Have you ever asked yourself how you form opinions about a particular issue or candidate, or what it would take for you to change your mind about the candidate or issue? The two most significant variables that are likely to affect your opinions about “Candidate X” or “Referendum A” are confirmation bias and message repetition.

Confirmation bias, or the tendency to agree with something you hear or see that is already in line with your point of view, is much more difficult to overcome if you are being asked to change your mind about a particular person or issue. Overcoming confirmation bias requires more repetition of the message, which is perhaps the most important concept to be aware of when considering what your opinions actually are.    

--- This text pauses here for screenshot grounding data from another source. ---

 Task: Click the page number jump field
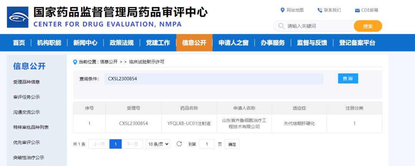(207, 144)
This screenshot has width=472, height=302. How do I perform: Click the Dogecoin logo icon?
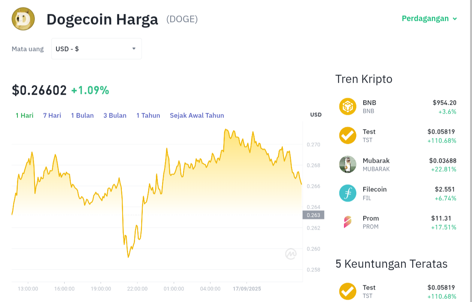tap(23, 18)
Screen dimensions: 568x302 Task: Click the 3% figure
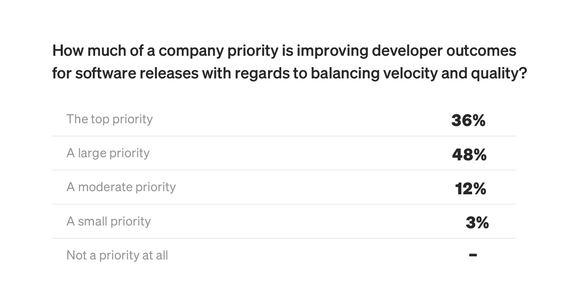(x=477, y=223)
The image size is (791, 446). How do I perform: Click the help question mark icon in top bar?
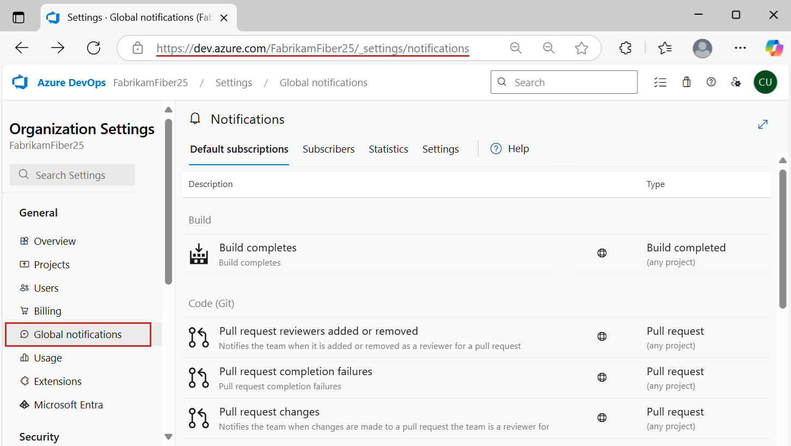[x=711, y=82]
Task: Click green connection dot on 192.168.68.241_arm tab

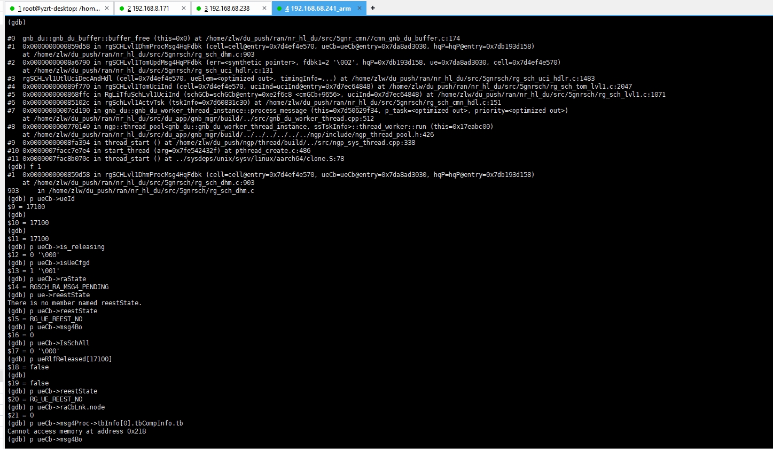Action: tap(279, 9)
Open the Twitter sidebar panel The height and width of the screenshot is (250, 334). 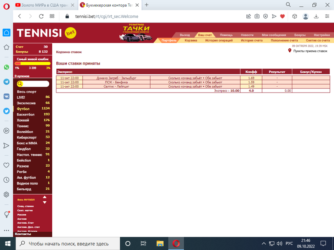click(x=6, y=111)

Message repetition is the most powerful communication tool used by political campaigns today. It is even more important than the content of the message itself, even if you disagree with the message. Repetition has the power to overcome confirmation bias and has the ability to create a strong point of view where there was none to begin with. It also serves another more covert purpose, but nonetheless intentional. The primary purpose of repetition is saturation.

When you have seen a commercial or heard a speech enough times that you have consciously tuned out what you are seeing or hearing, you have been effectively saturated by the message, which makes it relatively easy for the messenger to access your subconscious mind – the place where most of your opinions are formed. Consequently, the deluge of information that you consume on any given day is allowed to pass into the subconscious, where your critical mind is not engaged.

This is the place where the messenger wants to be because it is in the subconscious where things like evidence are not germane, and contradictions and logically incoherent arguments are easily entertained as completely plausible. Cognitive dissonance does not exist in this plane, only emotionalism and instinct. Therefore, saturation is the avenue through which the messenger gains access to the most primordial and instinctual part of who we are, the place that is far more motivated by the avoidance of pain rather than the gaining of pleasure or experiencing of happiness.

To guard against such assaults on our mind we must be consciously aware of the amount of information we consume, and remember that, in the words of George Orwell, “Political language… is designed to make lies sound truthful and murder respectable, and to give an appearance of solidity to pure wind.”